Cookie was my Bar Grandfather
The Blue Star Buffet was the Cornerstone of My Childhood Saloons
Cookie was my bar grandfather: kind, loving, and protective. He wore a black Homburg hat and nested a fat cigar in the corner of his thin lips every day of the year. He had warm brown Italian eyes, nestled in laugh wrinkles, and a big honker that matched his cigar. He always carried a handkerchief for it.
I grew up in Cookie's. The smoky bar was down the block from San Francisco’s old Hall of Justice on Kearny Street and was frequented by cops, perps, lawyers, bail bondsmen, baseball players, boxers, judges, mailmen, newspaper men, and cooks long after the hall was demolished and replaced with a Holiday Inn.
Cookie’s was the keystone in the constellation of the city’s saloons that my dad used as offices, living rooms, social clubs, and secretaries as he moved through his career as a reporter, editor, and publisher in the 60s, 70s, and 80s. To me it was like a grandparent’s living room: it could be in turns fun or boring but I always felt loved.
Often my father was there all afternoon and evening “working,” i.e. drinking, talking with sources, making calls in the wooden pay phone booth with the folding door, and writing notes on cocktail napkins or on one of his yellow legal pads.
“Hinckle? Haven’t seen ‘im,” was Cookie’s pat response when anyone called the bar looking for him. He was the keeper of many secrets.
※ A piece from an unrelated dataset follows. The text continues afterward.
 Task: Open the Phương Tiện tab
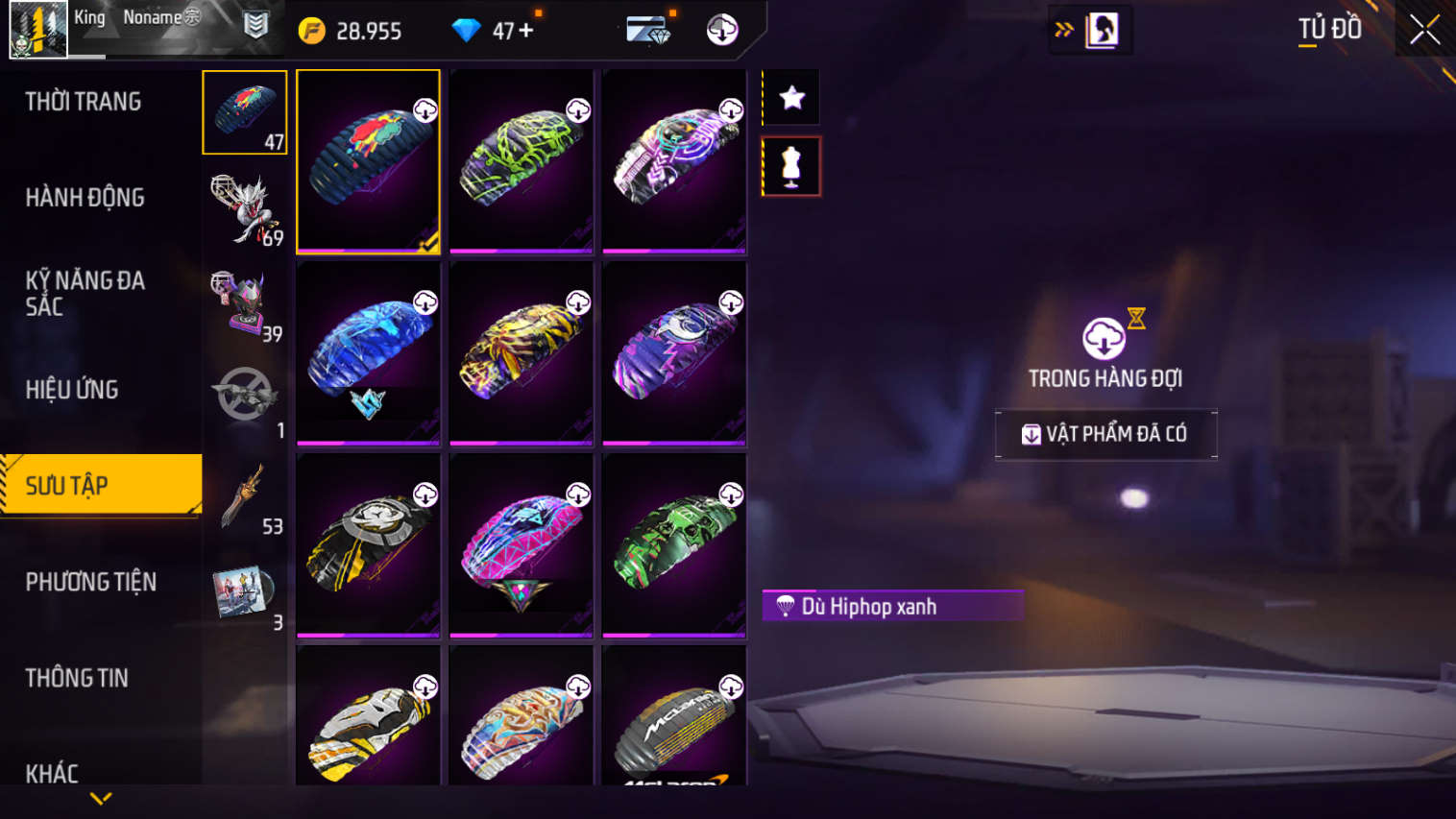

Dad kept a spare typewriter there and would sometimes pound out his story on one of the little cafe tables along the wall and then dictate it to the San Francisco Chronicle copy desk from the wooden phone booth, squeezing his 6’1” frame and scoliosis hump inside to pull the folding door closed if they complained they couldn’t hear over the noise.
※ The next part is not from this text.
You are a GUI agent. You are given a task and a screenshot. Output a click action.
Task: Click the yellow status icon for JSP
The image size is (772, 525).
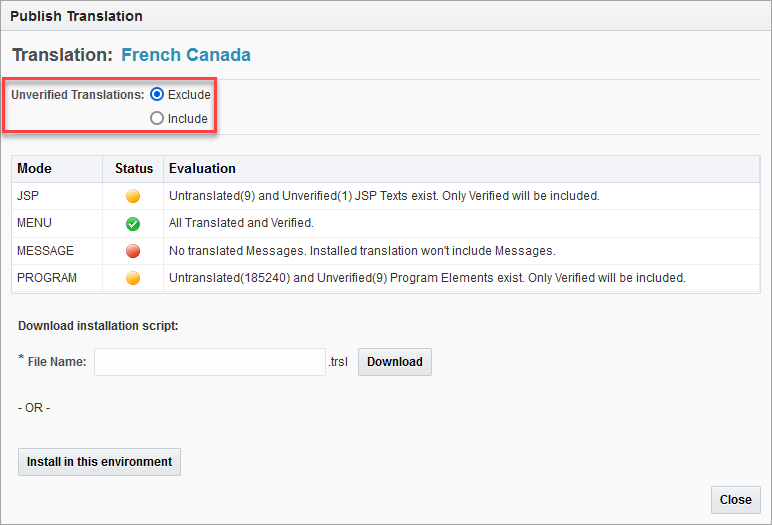(x=133, y=196)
Cookie watered his booze down so much that you couldn't get drunk there if you tried, dad always said. His business card was tiny, a unique 2” by 1” number that read:
The Blue Star Buffet
708 Kearny Street, San Francisco
Laurence “Cookie” Picetti, Proprietor
The Biggest Water Bill in Town
The Blue Star Buffet had a narrow, arched doorway of cobalt blue glass tiles dulled by the grime of leaded gas exhaust from the buses and cars roaring through Chinatown on their way to North Beach or Fisherman’s Wharf.
It had one of those classic saloon horizontal split doors that allowed some fresh air and light into the joint from the waist up. Inside, it was narrow and vertical, with soaring 18-foot ceilings relieving its tight 12-foot width, half of it taken up by the bar.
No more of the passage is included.